Today, we continue with part 2 of our guest post about Affordability Unlocked by Brian Poteet.
All of the projects we discussed in Part 1will make a dent in Austin’s ever-escalating affordability crisis, but that’s unfortunately all they’ll make – a dent. In 2017, City Council committed to building at least 135,000 housing units over the subsequent decade. Before moving on, I’m compelled to say that this goal is embarrassingly low for the core of a metropolitan area that is adding 50,000 people each year. It implies that the city is entirely indifferent about the vast majority of people moving to live in car-centric suburbs outside of Austin. It also absurdly implies that building 135,000 units before 2028 is enough to stabilize prices.
I could continue this rant for a while, but I’ll leave it at that. Anyway, here’s how we were doing at the end of 2019, before AU came into effect:
Given that this is two years into a 10 year goal, the circle should be at least 20% full, but we only reached ~16%. The city is missing the mark by the widest margins below the 30% MFI mark and between 61-80% MFI. Predicting how AU will move the needle isn’t easy, but I’ll try anyway. Here are the yearly goals compared to all of the projects that have been certified under Affordability Unlocked so far:
A few major caveats – not all certified projects will get built, and there’s no telling at what rate they’ll be built. On the other hand, many affordable units being built right now don’t even use AU. This chart is merely meant to illustrate the general scale of the problem and the impact AU might have on closing the gap. Even if we assume the proposed AU projects so far represents how many real units we can expect from the program yearly and none of the units would otherwise be built (which is definitely false), the city still wouldn’t be meeting its goals in any income bracket outside of 31-60% MFI.
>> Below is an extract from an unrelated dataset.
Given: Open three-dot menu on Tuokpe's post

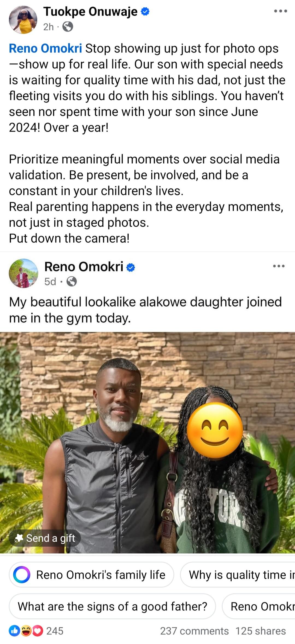Looking at the screenshot, I should click(280, 11).
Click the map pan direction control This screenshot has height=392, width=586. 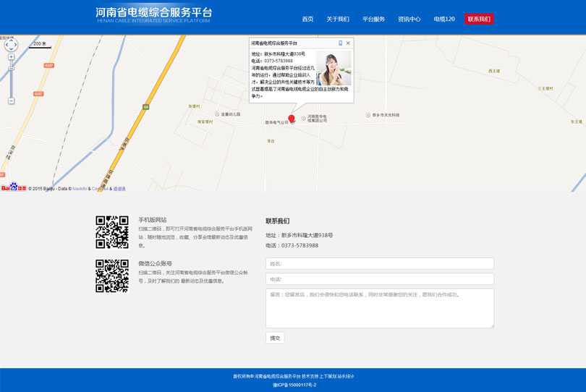click(11, 45)
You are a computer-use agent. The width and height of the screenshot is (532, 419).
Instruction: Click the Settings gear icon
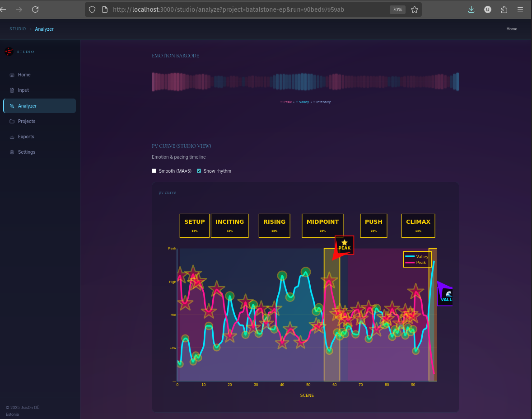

Next, let’s take a look at where these projects are geographically located:
Nothing is planned west of MoPac, and the vast majority of units are east of I-35 or in Far South Austin. Charting the data on a council district level and comparing to median home price, it’s clear what’s going on here.
Developers aren’t going to shell out for expensive land in West Austin if they can build the same number of units on cheaper land elsewhere. Also, the prominence of single-family zoning in West Austin means you can build a maximum of 8 homes on the vast majority of lots. Not many developers have deemed it worth building projects under 10 units anywhere in the city with AU:
Given the allowance of 6 and 8-plexes in SF zones with AU, I was really hoping I would see more missing middle projects in the pipeline. Alas.
Affordability Unlocked will likely net the city thousands of additional affordable units over the next several years, but that’s still not enough to meet even our paltry housing goals. Given that AU passed unanimously, surely a better AU exists in a parallel universe that our 6 most progressive council members could support. Here are a few ways I would beef up the program:
- Districts with higher land prices need bigger bonuses so developers can build as much affordable housing per dollar as they could in districts with lower land prices. Additional height and relaxed impervious cover limits in higher-cost districts would go a long way.
- Each year a district doesn’t meet its housing goals, make the bonuses bigger. If affordable projects don’t pencil in Tarrytown until they hit 300 ft, so be it.
- I’m not certain why the program is producing so few missing middle units, but I suspect the onerous site plan requirements have something to do with it. Site plans are required for anything bigger than a duplex, and they can add several months or more to the project’s timeline. The city should either expedite site plans for AU projects under 10 units or eliminate them entirely.
This all begs the question: if allowing higher density and removing parking requirements enables deeper levels of affordability, why do we still require it to be “unlocked”?
Our elected officials have consciously created a system that makes building million dollar houses very lucrative, but building a car-free 6-plex on the same lot means you must forgo most if not all of your potential profits. Simply put, if we want more affordable, sustainable housing, building it needs to be more profitable than churning out McMansions. Let’s get back to the affordability Austin used to be known for by ending the apartment ban and legalizing missing middle housing citywide.